Depends. Do people still need yearly vaccinations for the last SARS Coronavirus? No, because it was completely stopped. There's a good chance that this one can be completely stopped too if everyone gets their immunity fast enough, before it has the chance to become varied enough to escape existing immunity and becomes endemic.
IOW, it may burn itself out before it changes enough to reinfect people with existing immunity. Heck, even if it does change and become endemic with enough ever-changing variety and fast-waning immunity to reinfect people from the previous year we will still have SOME level of resistance making it far less of a concern. It would likely be considered a new strain of the common cold... and we don't get vaccinated for that every year.
SARS-CoV and MERS-CoV were both terrible at spreading though, and too effective in producing severe symptoms. Thankfully they never mutated into something more efficient at spreading ... yet now we are dealing with a similar enough virus that IS efficient at spreading, and looks to be getting better at that. What happens if this one mutates an ability to be just as commonly severe as the first two pandemic-level variants?

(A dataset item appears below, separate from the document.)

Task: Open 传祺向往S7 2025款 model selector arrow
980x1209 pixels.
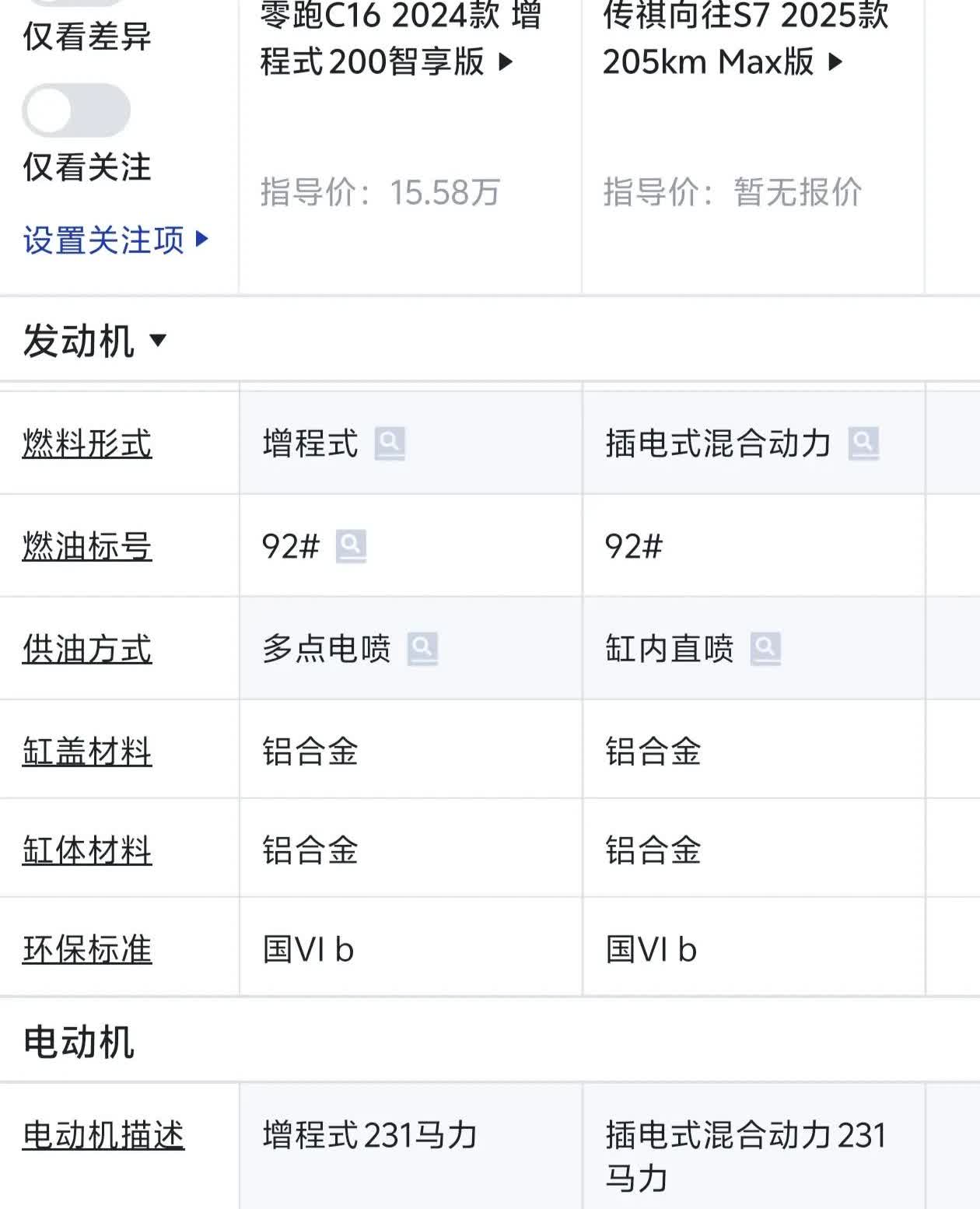Action: click(835, 61)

And you bet your bottom dollar we'd be able to get vaccines for "common cold" viruses if they could. But the problem is, either they all mutate enough, or the body doesn't build up a significant enough lasting immunity. I believe the latter is a chief reason the endemic human coronaviruses stick around. The other issue is that there are just so many viruses that can be responsible for the appearance of the common cold symptoms.

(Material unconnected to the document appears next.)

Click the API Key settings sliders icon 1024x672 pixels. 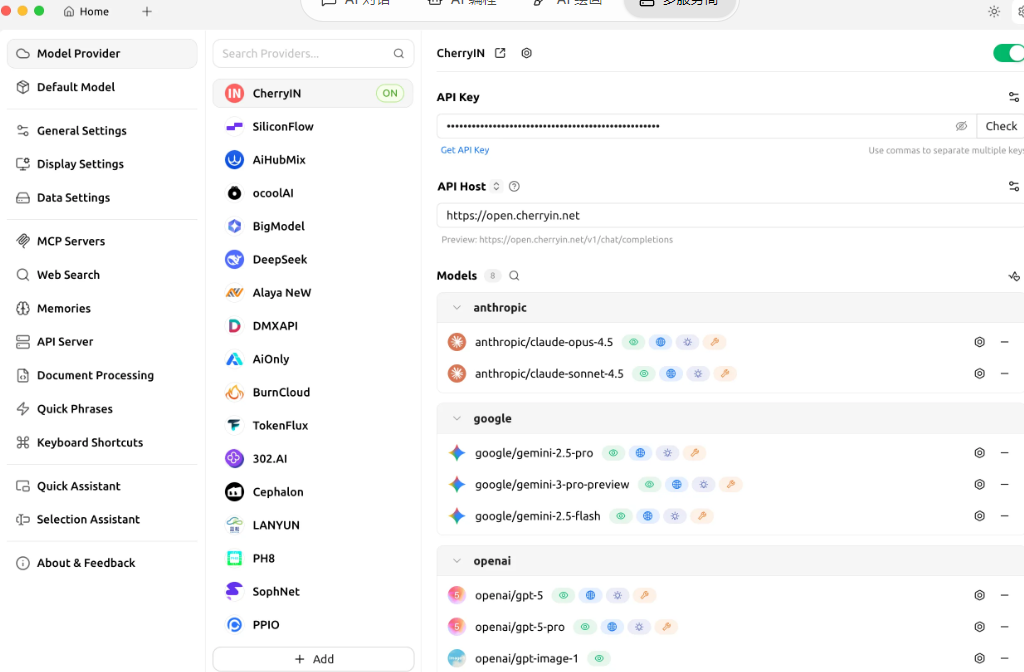tap(1013, 97)
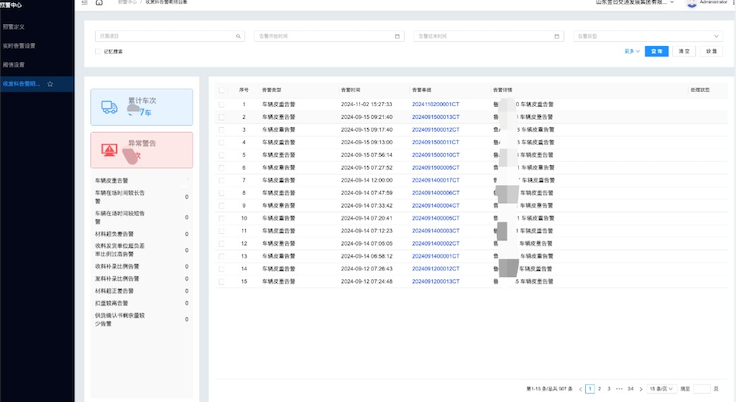The image size is (736, 402).
Task: Open the 15 条/页 page size dropdown
Action: [661, 389]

Common cold viruses are still responsible for a significant economic drain. Let's not forget that just because we call these common cold viruses, doesn't mean that they don't carry risk of greater infection. Just about any virus can also cause encephalitis, or even induce GBS and other autoimmune syndromes. Many can also cause bronchitis or pneumonia, or sinus infections. Each and every one of those, while generally mild, can lead to even further risk of severe illness and even death.
I suspect it's just not feasible, because it would be surely profitable to pump out annual boosters for protection against common cold viruses. Now if we are talking bacteria and developing new antibiotics, pharma is less inclined there because antibiotics don't sell for much, and they become generics in time and thus don't offer lucrative reoccurring revenue.